For a start how is it appropriate that you've only one or two people to cover the entire workload of the whole world that the rest of the table have no lived experience of whatsoever. And that is incredibly hard to remember and then work out how to communicate to potentially credulous individuals? Who have exponentially smaller non-spare energy. Moderate being maybe 4 good hrs a
day, but bottom end of severe 4 a
month - except those are just 'better ones' that people time for must-do like appointments, eating, teeth. So why aren't people backed up by being able to be a team of 20 to answer the bigger workload of question, given they'll have more symptoms, impact and experience to report on anyway? And because they have far less control of when they will have anything spare so need a pool of people anyway. But also it is the feeling of being outnumbered given the experiences they are going to need to communicate.
What methods might work for the rest as more convenient can exclude those severe. And who wants to be the one person vs a whole table of people who are all stronger and can war of attrition so if the conversation keeps going it's no issue to them, and they can speak louder for longer etc. People might want to get something done faster rather than making sure it is right and includes people being able to contribute on their best days. Where there is disagreement noone is yielding to it being because the other person perhaps hasn't had the experience yet so actually isn't qualified to be sure x doesn't happen or isn't a problem.

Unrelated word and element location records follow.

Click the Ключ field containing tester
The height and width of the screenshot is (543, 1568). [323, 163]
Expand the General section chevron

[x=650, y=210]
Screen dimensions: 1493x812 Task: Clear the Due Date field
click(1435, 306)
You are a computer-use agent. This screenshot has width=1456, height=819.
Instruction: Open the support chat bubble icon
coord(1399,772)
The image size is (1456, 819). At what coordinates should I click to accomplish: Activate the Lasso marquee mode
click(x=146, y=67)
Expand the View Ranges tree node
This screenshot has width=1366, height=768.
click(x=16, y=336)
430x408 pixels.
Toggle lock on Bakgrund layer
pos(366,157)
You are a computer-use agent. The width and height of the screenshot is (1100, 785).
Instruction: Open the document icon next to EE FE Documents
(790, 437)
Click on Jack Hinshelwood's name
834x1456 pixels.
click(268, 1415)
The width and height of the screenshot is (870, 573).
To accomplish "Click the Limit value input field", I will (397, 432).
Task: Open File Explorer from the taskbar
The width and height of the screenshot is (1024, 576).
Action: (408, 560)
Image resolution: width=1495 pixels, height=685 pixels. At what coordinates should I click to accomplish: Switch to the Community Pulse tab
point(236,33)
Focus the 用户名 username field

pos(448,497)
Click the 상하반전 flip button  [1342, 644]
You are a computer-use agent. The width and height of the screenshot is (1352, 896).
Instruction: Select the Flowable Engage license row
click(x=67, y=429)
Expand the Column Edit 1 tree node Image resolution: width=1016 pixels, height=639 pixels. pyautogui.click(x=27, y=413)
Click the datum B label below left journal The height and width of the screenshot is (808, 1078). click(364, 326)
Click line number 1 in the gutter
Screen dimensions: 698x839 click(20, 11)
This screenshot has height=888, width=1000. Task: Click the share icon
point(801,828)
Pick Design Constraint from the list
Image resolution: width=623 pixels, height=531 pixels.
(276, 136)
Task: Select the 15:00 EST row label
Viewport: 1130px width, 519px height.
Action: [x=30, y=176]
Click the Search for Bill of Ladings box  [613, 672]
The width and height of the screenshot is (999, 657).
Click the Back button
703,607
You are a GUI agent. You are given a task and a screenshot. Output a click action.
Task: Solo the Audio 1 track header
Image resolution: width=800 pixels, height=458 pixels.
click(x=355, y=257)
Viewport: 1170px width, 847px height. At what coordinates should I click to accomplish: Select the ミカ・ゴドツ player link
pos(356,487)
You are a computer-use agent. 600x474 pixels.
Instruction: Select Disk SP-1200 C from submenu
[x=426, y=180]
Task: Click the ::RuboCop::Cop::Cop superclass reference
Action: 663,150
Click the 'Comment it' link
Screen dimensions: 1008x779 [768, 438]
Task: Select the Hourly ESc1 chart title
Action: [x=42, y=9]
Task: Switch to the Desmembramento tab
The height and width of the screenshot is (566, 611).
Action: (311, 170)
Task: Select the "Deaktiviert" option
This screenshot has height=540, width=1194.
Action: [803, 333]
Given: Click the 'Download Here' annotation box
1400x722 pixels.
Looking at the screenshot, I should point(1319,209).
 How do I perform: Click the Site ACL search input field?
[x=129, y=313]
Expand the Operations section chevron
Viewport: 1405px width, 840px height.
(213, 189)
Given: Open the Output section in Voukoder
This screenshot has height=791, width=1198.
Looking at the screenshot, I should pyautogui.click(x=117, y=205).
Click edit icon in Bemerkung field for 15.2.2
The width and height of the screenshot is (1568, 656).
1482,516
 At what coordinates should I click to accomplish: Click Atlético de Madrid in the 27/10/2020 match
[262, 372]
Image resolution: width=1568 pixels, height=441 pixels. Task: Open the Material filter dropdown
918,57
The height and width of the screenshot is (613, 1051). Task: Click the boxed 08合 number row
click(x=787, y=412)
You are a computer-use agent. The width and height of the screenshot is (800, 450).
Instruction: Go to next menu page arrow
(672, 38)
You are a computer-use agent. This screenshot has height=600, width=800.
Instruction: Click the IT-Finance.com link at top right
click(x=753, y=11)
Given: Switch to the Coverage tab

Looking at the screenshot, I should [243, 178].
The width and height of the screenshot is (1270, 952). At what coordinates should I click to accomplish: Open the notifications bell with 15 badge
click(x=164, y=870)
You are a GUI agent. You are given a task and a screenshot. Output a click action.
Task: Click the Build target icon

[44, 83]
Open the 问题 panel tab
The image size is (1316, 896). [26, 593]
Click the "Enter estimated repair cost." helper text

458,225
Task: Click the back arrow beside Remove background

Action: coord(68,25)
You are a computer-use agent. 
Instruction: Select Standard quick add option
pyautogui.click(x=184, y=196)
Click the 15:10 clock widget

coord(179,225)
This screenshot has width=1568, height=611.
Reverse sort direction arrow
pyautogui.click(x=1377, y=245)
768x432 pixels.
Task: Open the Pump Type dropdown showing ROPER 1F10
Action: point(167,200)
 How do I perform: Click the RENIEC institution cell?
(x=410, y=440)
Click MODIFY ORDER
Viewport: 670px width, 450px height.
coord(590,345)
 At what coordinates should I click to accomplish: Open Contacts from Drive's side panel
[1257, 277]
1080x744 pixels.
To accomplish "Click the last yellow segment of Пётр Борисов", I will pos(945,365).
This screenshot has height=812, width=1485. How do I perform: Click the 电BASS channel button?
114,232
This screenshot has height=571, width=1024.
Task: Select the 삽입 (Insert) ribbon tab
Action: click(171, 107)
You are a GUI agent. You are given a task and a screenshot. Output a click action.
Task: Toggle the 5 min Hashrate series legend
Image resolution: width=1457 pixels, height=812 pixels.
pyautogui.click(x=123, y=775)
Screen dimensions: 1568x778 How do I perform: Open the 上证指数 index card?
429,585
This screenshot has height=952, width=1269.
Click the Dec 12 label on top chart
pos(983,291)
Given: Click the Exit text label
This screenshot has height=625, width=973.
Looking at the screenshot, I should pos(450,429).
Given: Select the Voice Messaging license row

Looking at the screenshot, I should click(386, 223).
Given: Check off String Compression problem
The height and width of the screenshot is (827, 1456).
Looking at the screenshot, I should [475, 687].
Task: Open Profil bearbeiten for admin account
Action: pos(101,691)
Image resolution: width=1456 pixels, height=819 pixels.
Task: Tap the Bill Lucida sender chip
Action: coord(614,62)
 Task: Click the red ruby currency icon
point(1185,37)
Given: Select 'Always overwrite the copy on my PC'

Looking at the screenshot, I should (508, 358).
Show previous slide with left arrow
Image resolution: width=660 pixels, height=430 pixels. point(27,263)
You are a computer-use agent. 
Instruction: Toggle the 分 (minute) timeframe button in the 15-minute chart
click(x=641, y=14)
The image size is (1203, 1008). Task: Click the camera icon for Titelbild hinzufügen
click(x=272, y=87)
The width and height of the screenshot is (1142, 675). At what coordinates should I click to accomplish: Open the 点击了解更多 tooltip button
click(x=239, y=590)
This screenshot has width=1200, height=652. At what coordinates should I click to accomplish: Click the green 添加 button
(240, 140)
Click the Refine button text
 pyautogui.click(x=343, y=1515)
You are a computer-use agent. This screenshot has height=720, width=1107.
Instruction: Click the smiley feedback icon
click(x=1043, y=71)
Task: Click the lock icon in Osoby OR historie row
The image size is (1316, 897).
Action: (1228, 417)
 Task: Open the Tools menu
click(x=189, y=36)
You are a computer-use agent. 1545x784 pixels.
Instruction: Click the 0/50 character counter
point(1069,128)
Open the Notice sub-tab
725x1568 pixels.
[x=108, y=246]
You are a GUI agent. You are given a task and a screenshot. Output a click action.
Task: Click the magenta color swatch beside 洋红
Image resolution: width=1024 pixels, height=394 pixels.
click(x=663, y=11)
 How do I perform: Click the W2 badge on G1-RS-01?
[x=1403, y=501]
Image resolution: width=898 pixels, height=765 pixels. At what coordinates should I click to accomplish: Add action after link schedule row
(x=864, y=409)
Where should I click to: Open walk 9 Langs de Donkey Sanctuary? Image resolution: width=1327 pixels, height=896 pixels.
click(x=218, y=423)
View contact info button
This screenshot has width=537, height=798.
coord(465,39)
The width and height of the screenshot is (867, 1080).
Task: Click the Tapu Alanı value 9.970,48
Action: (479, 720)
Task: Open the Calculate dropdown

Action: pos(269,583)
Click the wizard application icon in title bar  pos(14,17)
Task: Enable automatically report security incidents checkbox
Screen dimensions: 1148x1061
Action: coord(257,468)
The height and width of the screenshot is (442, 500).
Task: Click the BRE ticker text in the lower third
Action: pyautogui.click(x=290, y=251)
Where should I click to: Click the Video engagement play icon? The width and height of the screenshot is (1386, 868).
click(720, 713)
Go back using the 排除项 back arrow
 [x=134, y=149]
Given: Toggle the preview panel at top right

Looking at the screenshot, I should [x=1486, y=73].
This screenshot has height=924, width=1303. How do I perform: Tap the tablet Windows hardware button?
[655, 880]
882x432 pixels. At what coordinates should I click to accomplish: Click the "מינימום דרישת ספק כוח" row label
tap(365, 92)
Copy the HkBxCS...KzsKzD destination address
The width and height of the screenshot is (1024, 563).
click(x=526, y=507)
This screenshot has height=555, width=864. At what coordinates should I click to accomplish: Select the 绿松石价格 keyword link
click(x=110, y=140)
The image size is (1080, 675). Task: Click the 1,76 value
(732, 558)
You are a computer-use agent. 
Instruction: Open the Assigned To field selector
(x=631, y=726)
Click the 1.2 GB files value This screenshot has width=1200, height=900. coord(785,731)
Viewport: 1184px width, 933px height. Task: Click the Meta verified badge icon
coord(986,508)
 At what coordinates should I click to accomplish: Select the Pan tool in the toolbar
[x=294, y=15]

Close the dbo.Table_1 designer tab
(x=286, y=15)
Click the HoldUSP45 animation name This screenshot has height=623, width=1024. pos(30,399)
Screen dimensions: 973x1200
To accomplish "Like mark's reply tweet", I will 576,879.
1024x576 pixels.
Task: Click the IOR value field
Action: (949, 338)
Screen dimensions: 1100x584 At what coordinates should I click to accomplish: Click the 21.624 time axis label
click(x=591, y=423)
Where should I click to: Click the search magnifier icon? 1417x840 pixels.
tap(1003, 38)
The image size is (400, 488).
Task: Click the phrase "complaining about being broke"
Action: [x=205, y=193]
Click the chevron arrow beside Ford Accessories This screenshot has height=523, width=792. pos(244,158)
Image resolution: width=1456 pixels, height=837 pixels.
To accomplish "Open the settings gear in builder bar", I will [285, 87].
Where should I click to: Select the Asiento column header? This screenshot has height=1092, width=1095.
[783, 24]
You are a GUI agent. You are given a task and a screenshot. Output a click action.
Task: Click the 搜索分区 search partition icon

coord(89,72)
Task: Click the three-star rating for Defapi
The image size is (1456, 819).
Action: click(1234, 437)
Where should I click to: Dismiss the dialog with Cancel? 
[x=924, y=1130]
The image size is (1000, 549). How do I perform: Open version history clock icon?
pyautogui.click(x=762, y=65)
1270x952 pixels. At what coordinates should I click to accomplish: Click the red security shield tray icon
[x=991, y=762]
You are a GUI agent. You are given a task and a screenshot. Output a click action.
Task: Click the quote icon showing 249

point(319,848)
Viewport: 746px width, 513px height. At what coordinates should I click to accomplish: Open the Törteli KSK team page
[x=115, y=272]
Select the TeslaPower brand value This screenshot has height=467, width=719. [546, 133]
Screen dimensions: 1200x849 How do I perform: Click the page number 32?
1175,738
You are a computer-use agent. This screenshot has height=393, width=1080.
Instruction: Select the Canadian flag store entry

The experience of being more severe is sometimes not even sought to be believe by other pwme who are milder (that seems to be a common assumption both laypersons and pwme have that 'because we all have the same thing'), ie the disbelief can often be the same or the source of where they have differences in experience being misattributed eg so disagreeing rather than seeking to understand if they don't get something said 'because it doesn't fit their experience', or thinking because someone whose illness isn't invisible and is more extreme is now more obviously badly treated by others can't be true because those said others have been perfectly nice to the milder person.